- England / Pakistan
- Dates: 22 May – 30 May 2024
- Captains: Jos Buttler / Babar Azam

Twenty20 International series
- Results: England won the 4-match series 2–0
- Most runs: Jos Buttler (123) / Babar Azam (68)
- Most wickets: Moeen Ali (3) Jofra Archer (3) Liam Livingstone (3) Adil Rashid (3) Reece Topley (3) / Haris Rauf (5)
- Player of the series: Jos Buttler (Eng)
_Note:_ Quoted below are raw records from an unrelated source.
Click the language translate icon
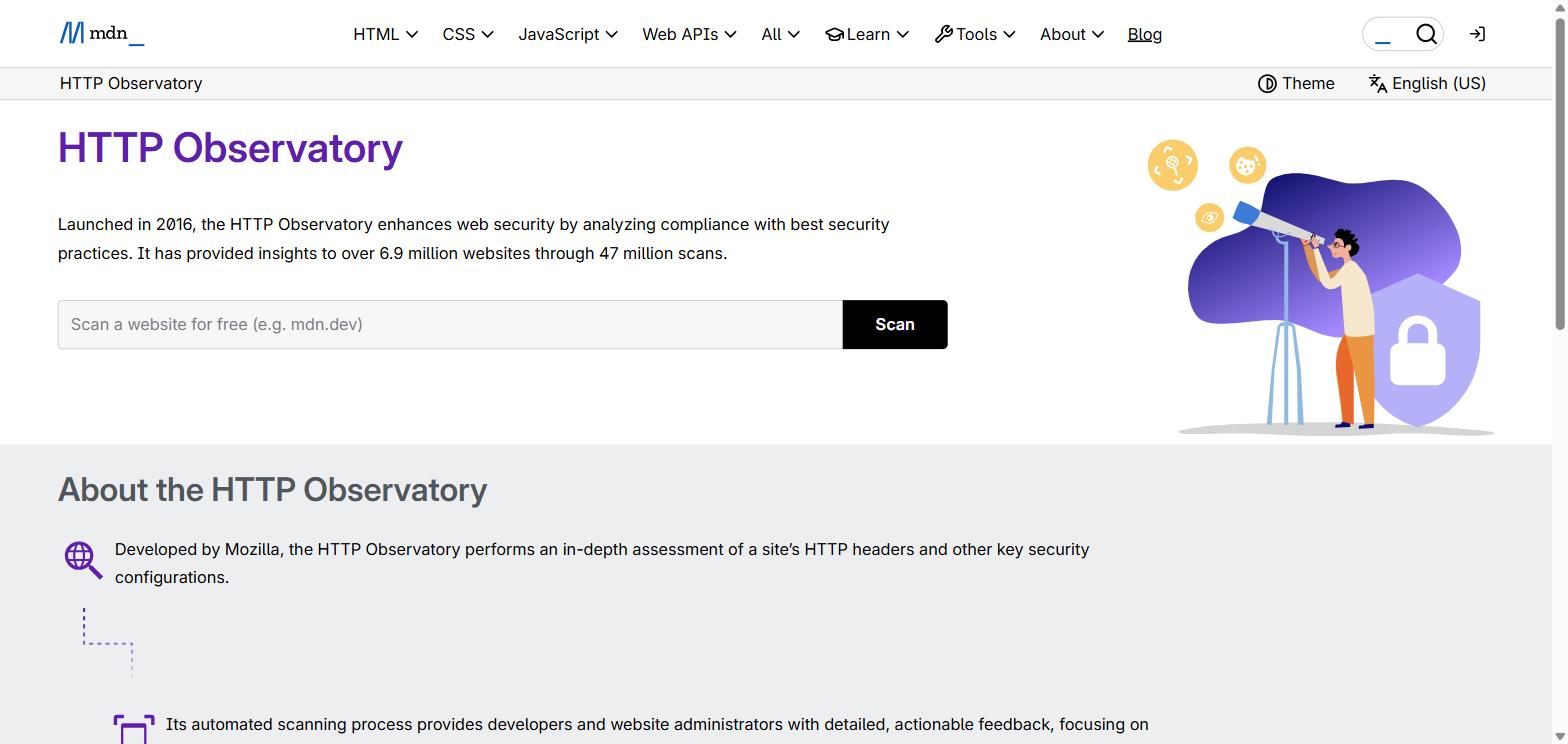This screenshot has height=744, width=1568. tap(1378, 83)
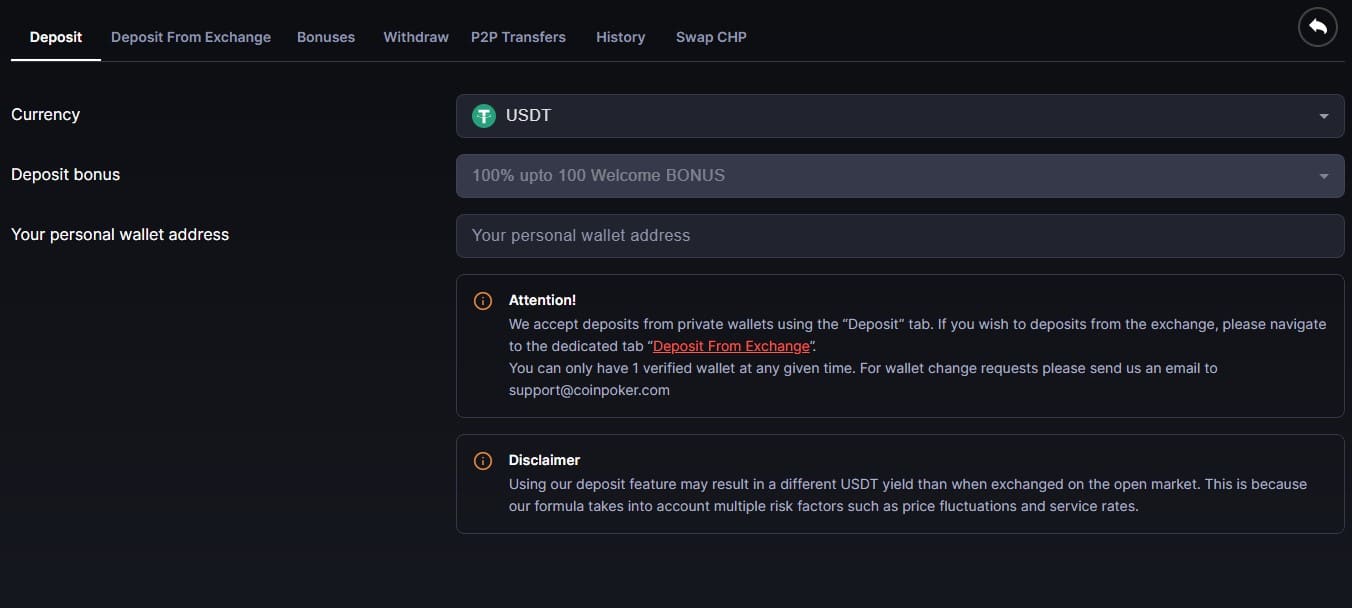Follow the red Deposit From Exchange link
1352x608 pixels.
point(731,346)

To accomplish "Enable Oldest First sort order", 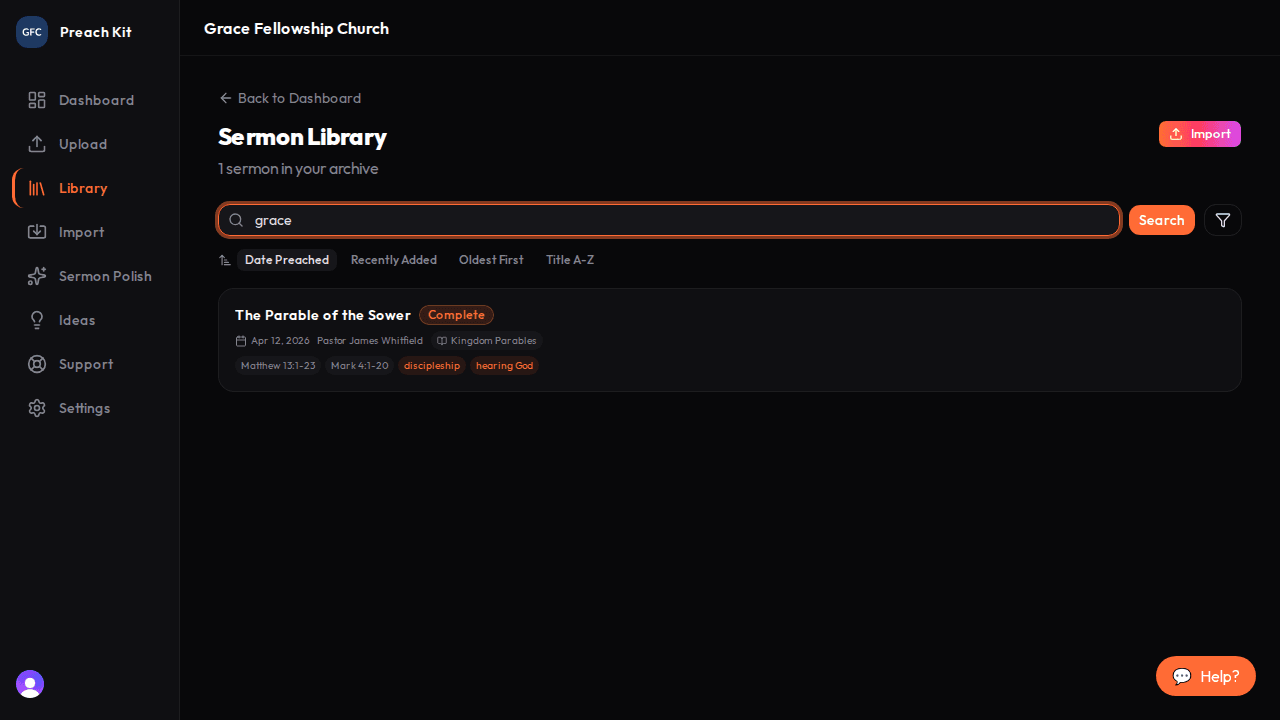I will point(491,260).
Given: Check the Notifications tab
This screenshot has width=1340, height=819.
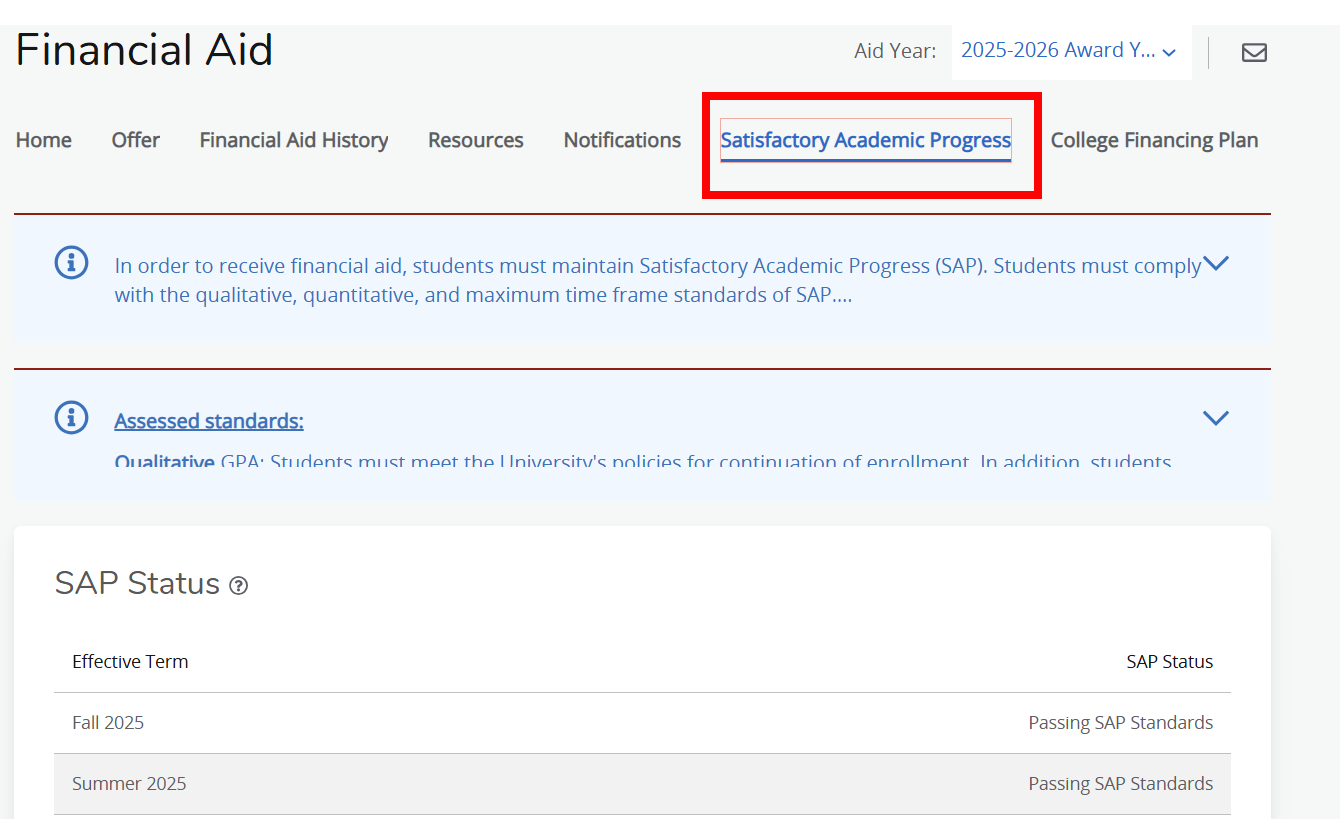Looking at the screenshot, I should pyautogui.click(x=622, y=140).
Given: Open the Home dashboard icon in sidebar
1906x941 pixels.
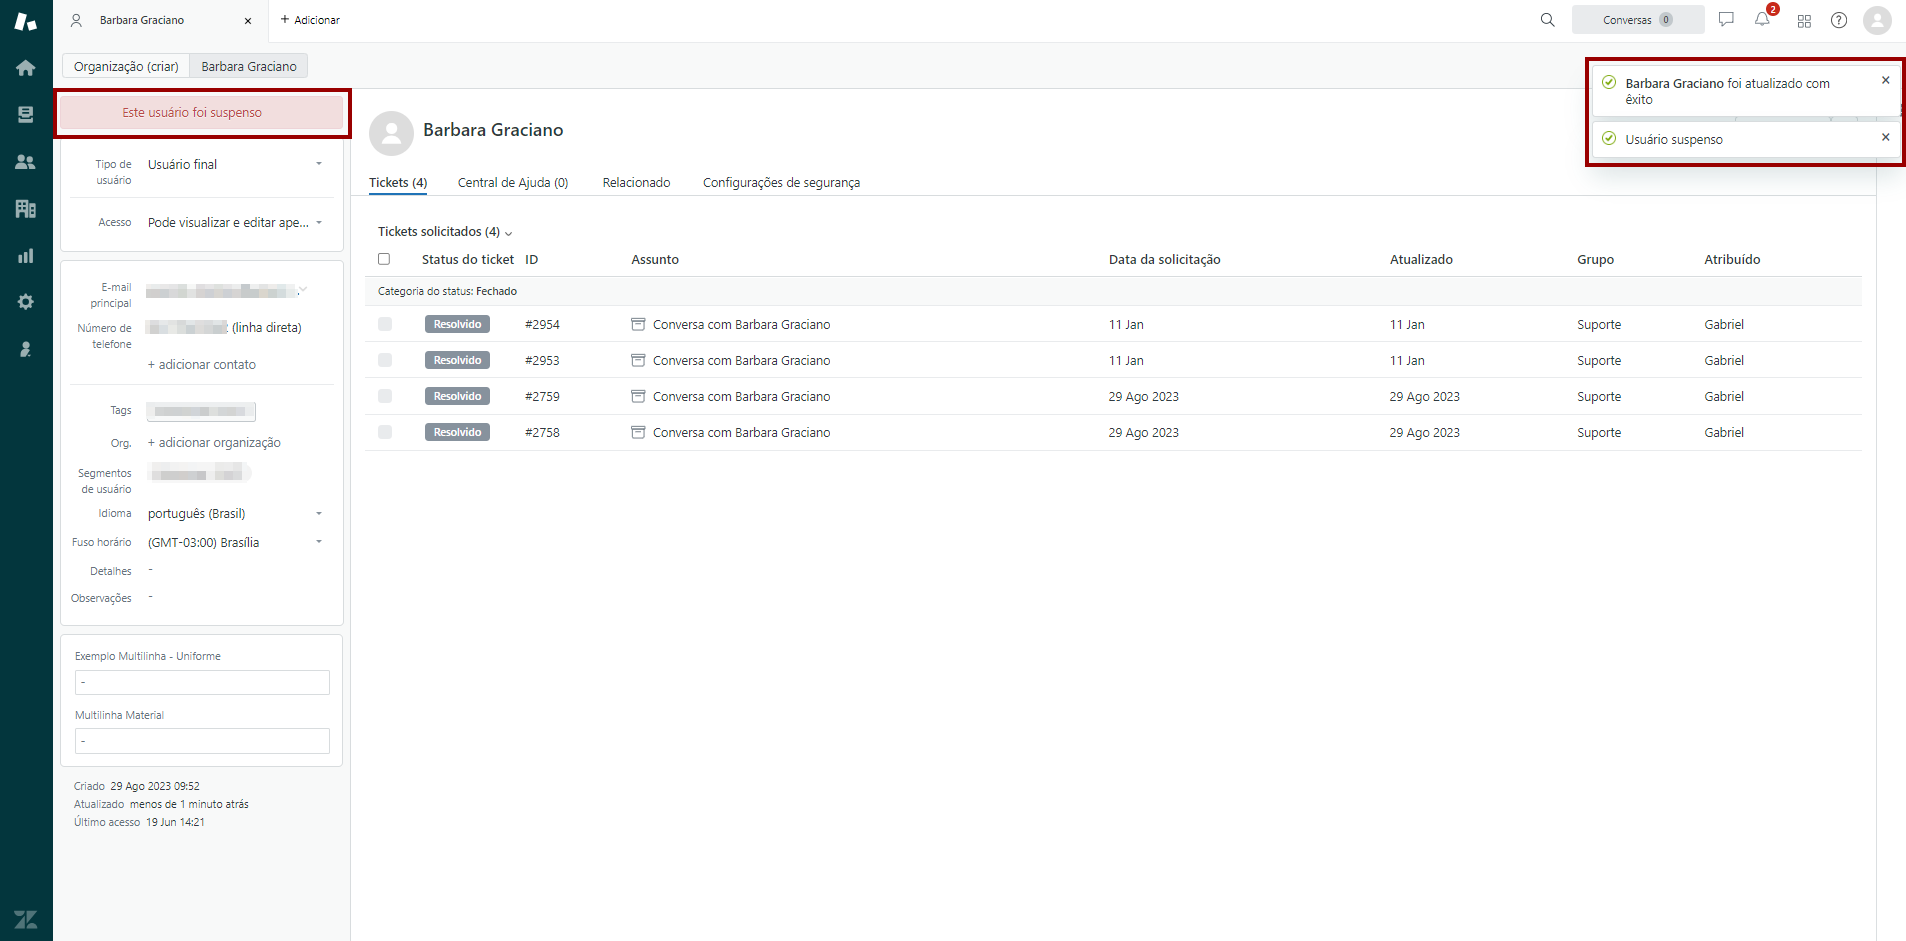Looking at the screenshot, I should coord(26,68).
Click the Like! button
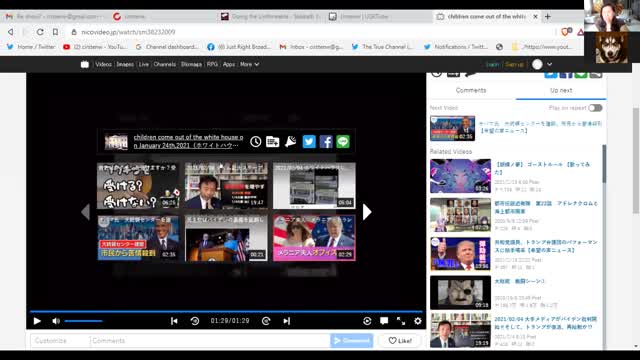 coord(400,340)
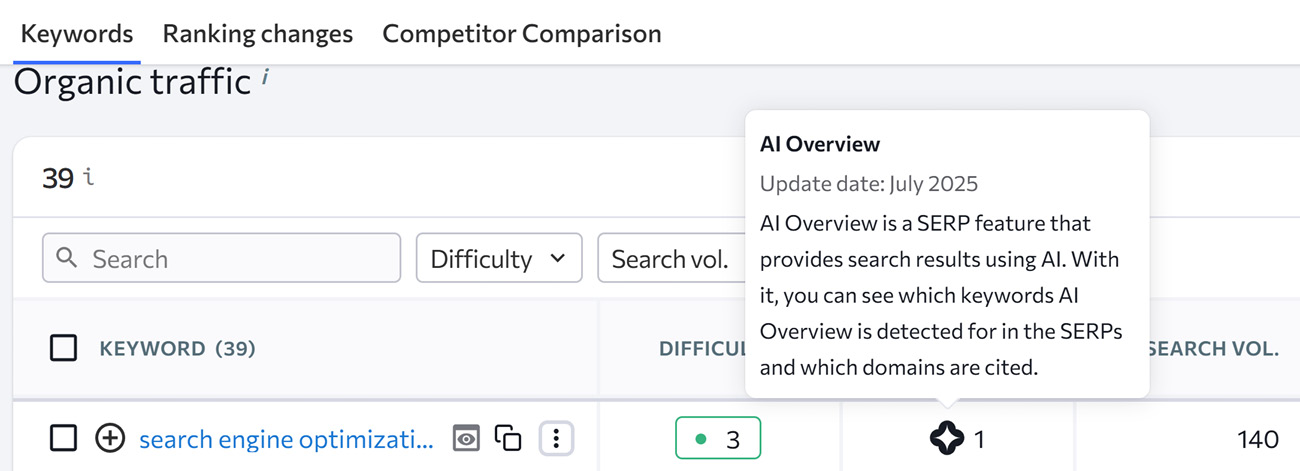Expand the Difficulty filter dropdown
Viewport: 1300px width, 471px height.
(498, 258)
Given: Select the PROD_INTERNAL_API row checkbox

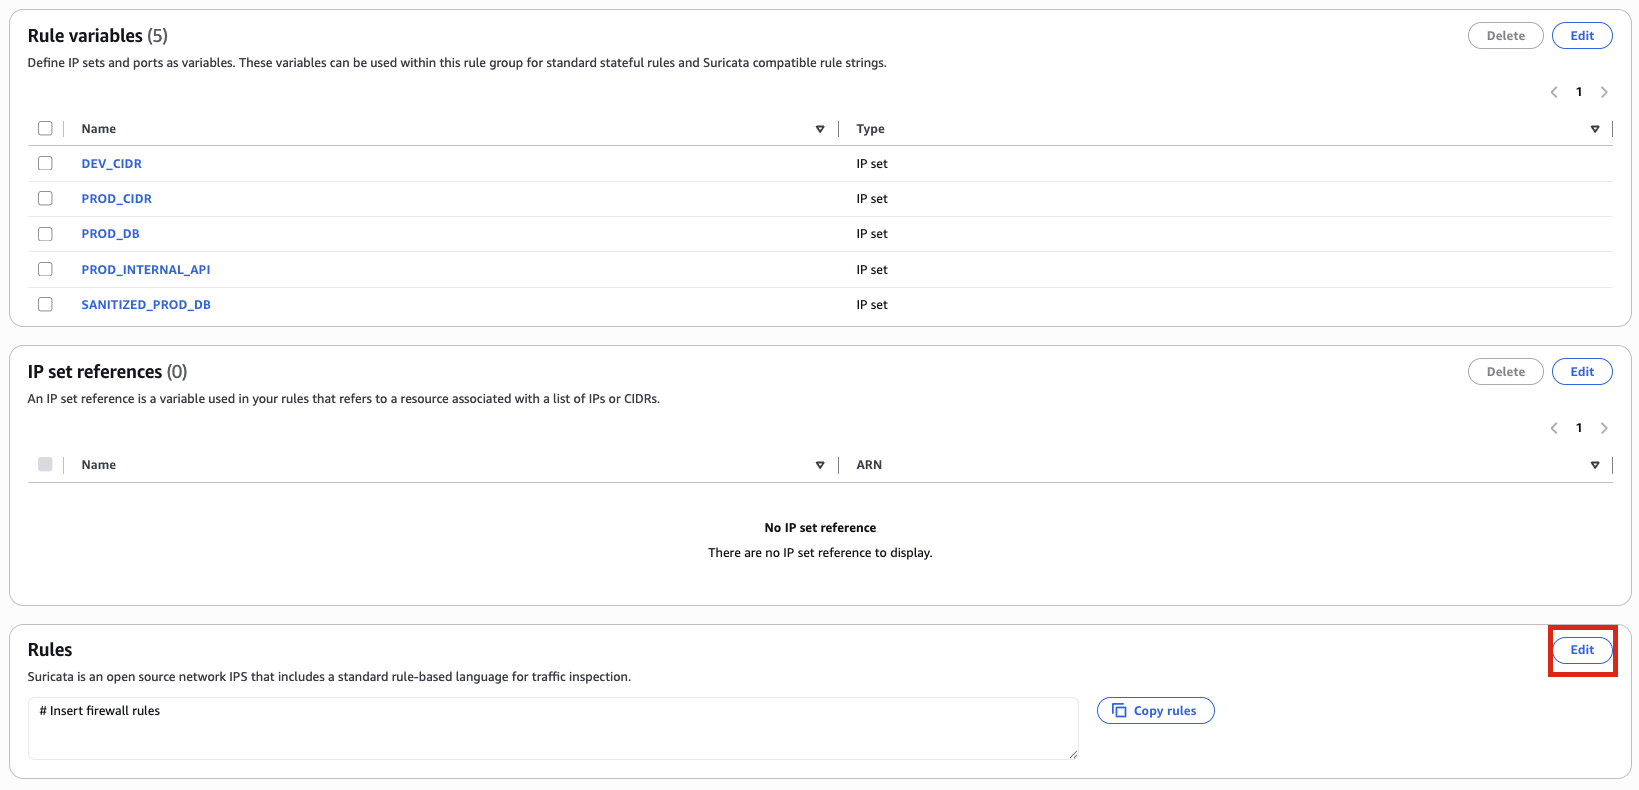Looking at the screenshot, I should point(45,269).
= Pakistani cricket team in England in 2024 =

International cricket tour

The Pakistan cricket team toured England in May 2024 to play four Twenty20 International (T20I) matches. The series formed part of both teams' preparation ahead of the 2024 ICC Men's T20 World Cup. In July 2023, the England Cricket Board (ECB) confirmed the fixtures.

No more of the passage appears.